Parvenu au sommet du pouvoir, Mao entreprend une réforme globale du pays, avec toutefois une certaine prudence. Il tente de se rapprocher d’une URSS méfiante et en adopte en partie les modèles. Isolé diplomatiquement, Mao permet toutefois à son pays de s’affirmer militairement grâce à l’intervention des « volontaires » chinois pendant la guerre de Corée. Mais son modèle de pensée, s’appuyant en partie sur la paysannerie, est bien loin de la bureaucratie soviétique. Mao s’écarte progressivement de l’URSS, surtout après que Khrouchtchev ait annoncé la déstalinisation.

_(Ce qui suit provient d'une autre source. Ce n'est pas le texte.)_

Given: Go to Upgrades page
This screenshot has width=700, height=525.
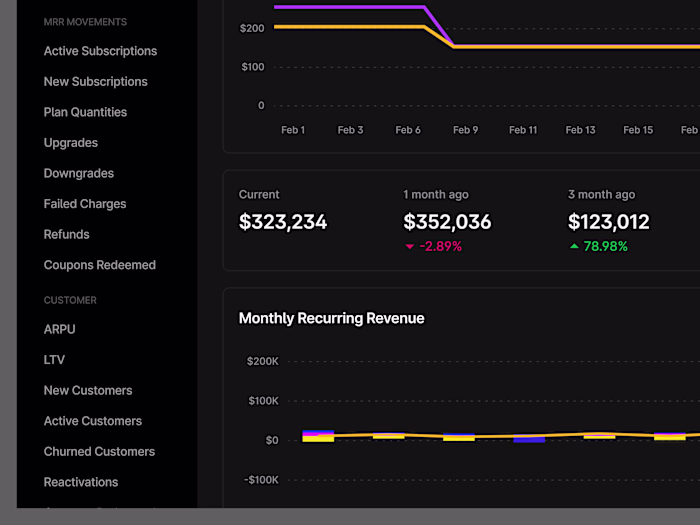Looking at the screenshot, I should (x=71, y=143).
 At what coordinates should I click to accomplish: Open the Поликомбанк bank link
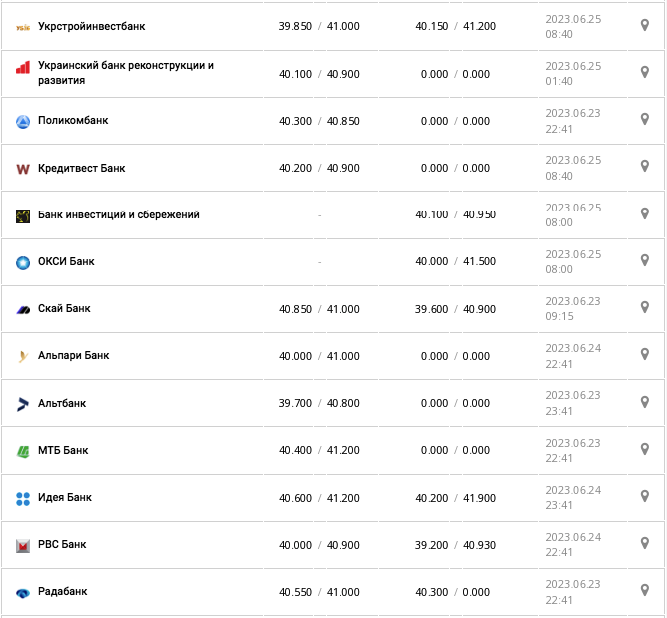(x=73, y=121)
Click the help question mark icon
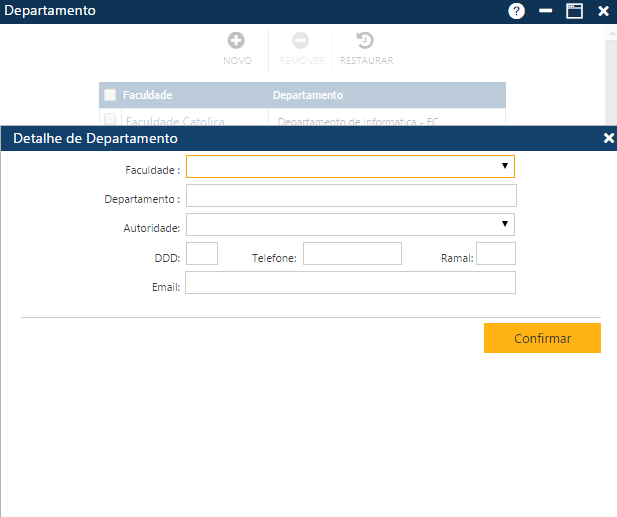617x517 pixels. (x=516, y=11)
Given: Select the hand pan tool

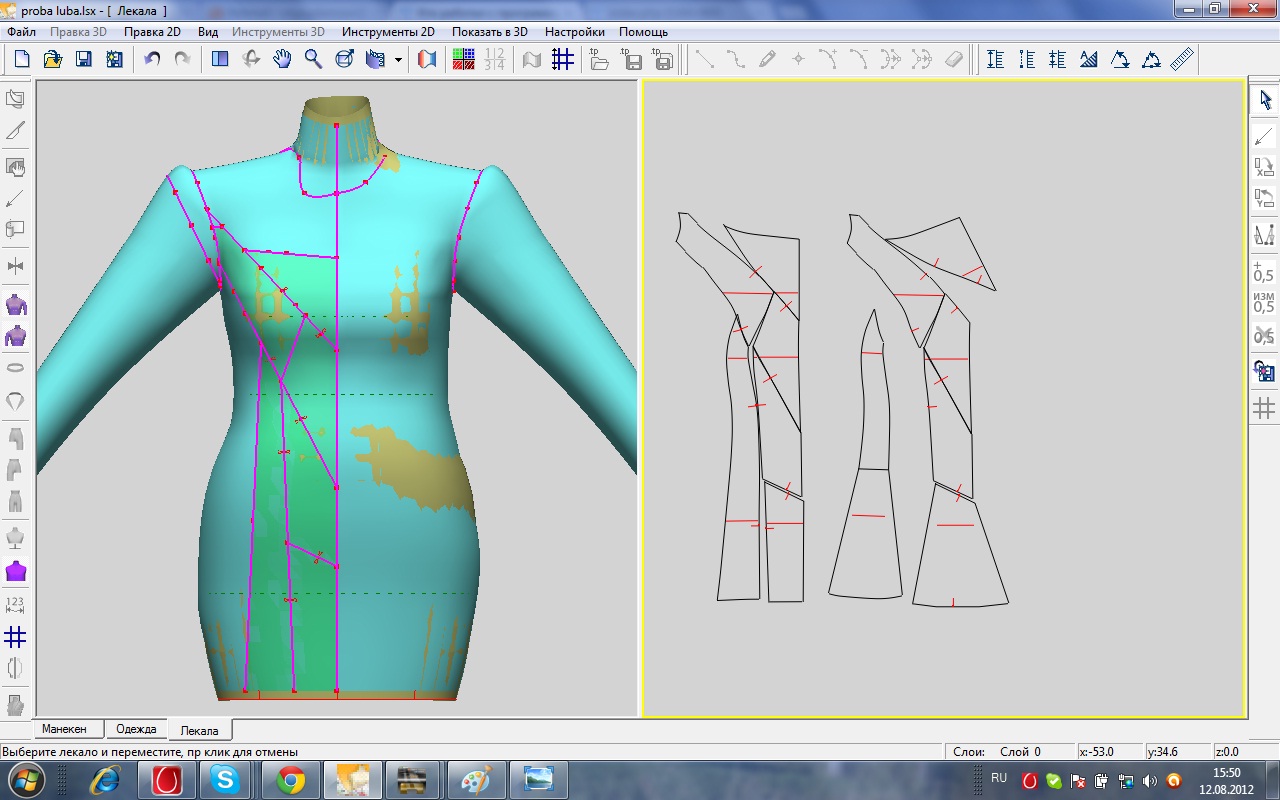Looking at the screenshot, I should pos(282,60).
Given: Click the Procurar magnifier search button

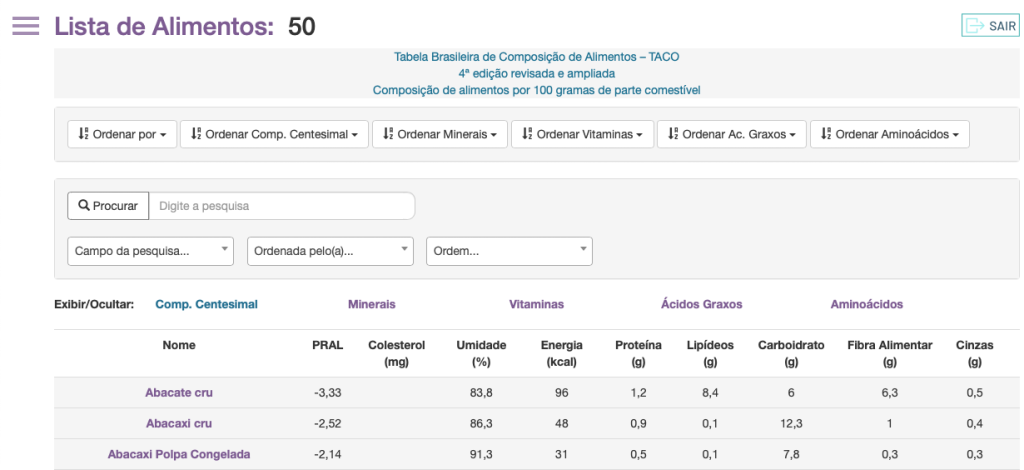Looking at the screenshot, I should point(108,206).
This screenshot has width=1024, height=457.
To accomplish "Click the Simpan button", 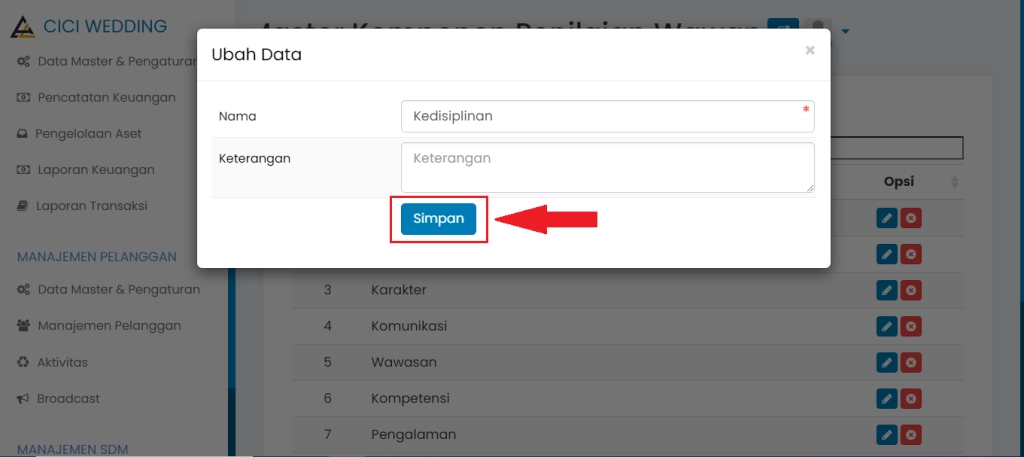I will (x=438, y=219).
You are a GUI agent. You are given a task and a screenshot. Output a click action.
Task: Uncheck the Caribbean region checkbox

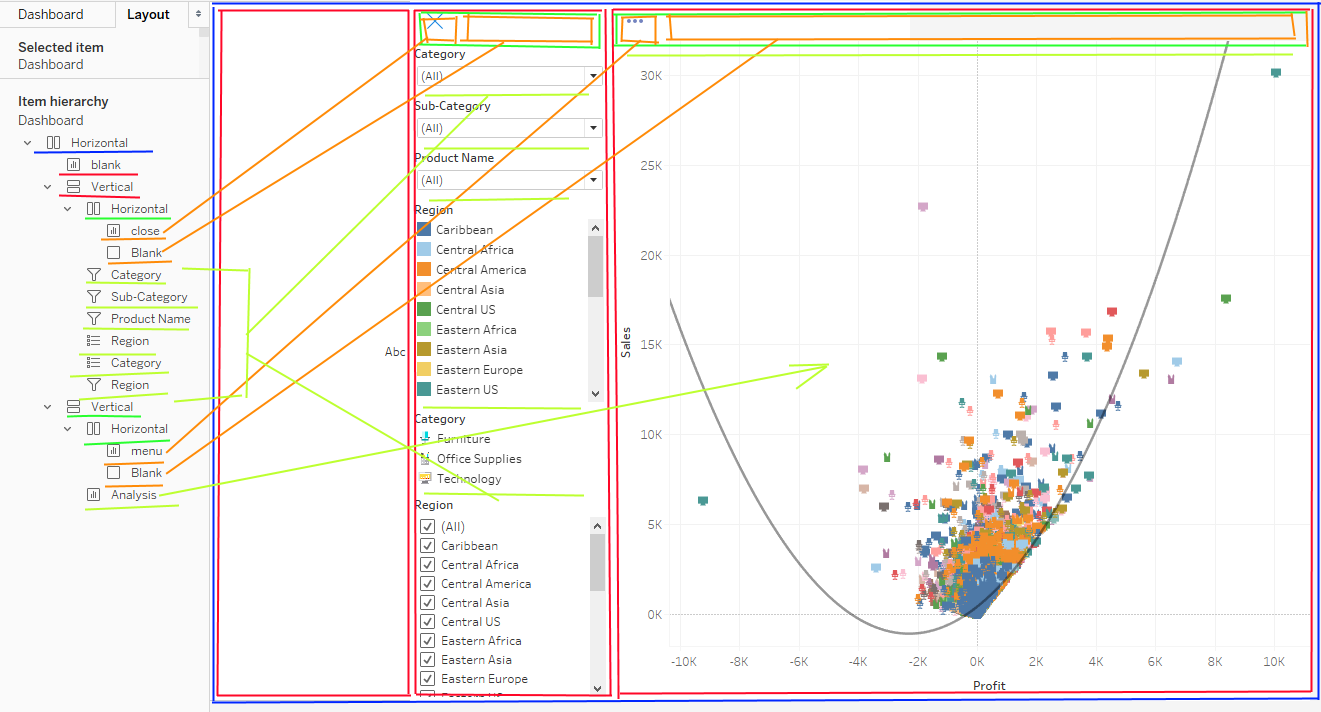[428, 546]
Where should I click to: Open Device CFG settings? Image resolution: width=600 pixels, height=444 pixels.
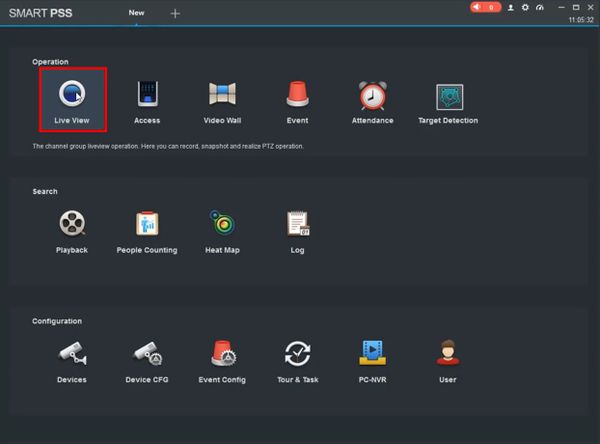coord(147,357)
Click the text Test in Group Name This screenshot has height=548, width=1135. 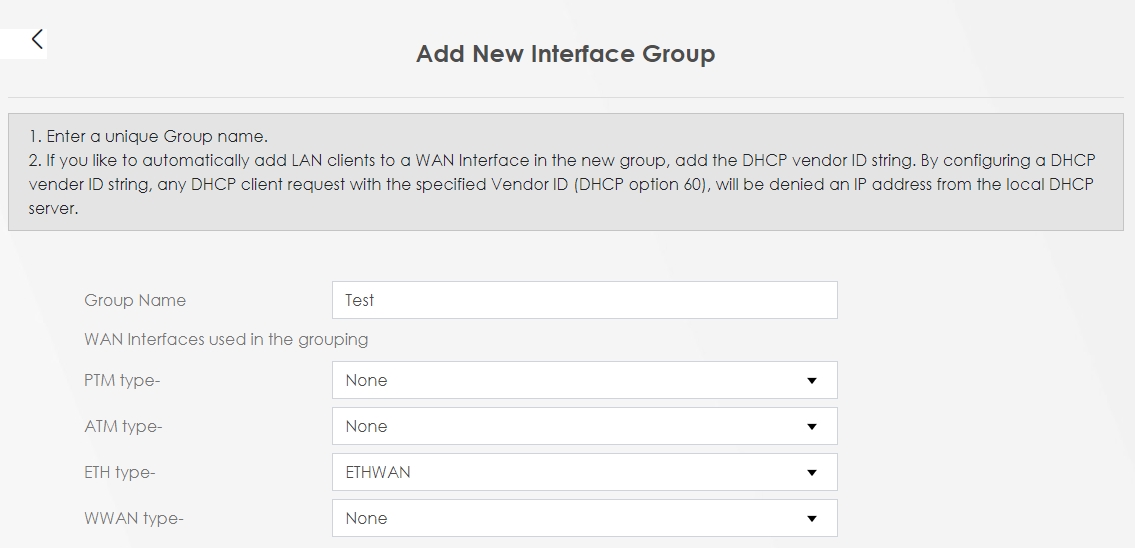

En 1957, il tente de s’attirer les sympathies des intellectuels en lançant la campagne des « Cents fleurs ». Chacun est amené à opérer une critique du PCC. Derrière la volonté d’ouverture, Mao met en place une stratégie qui vise à renforcer son pouvoir au détriment du Parti. En appelant à dénigrer celui-ci, Mao se place au-dessus, dans un rapport direct avec le peuple en révolution perpétuelle. C’est ce même principe qui justifiera la Révolution culturelle.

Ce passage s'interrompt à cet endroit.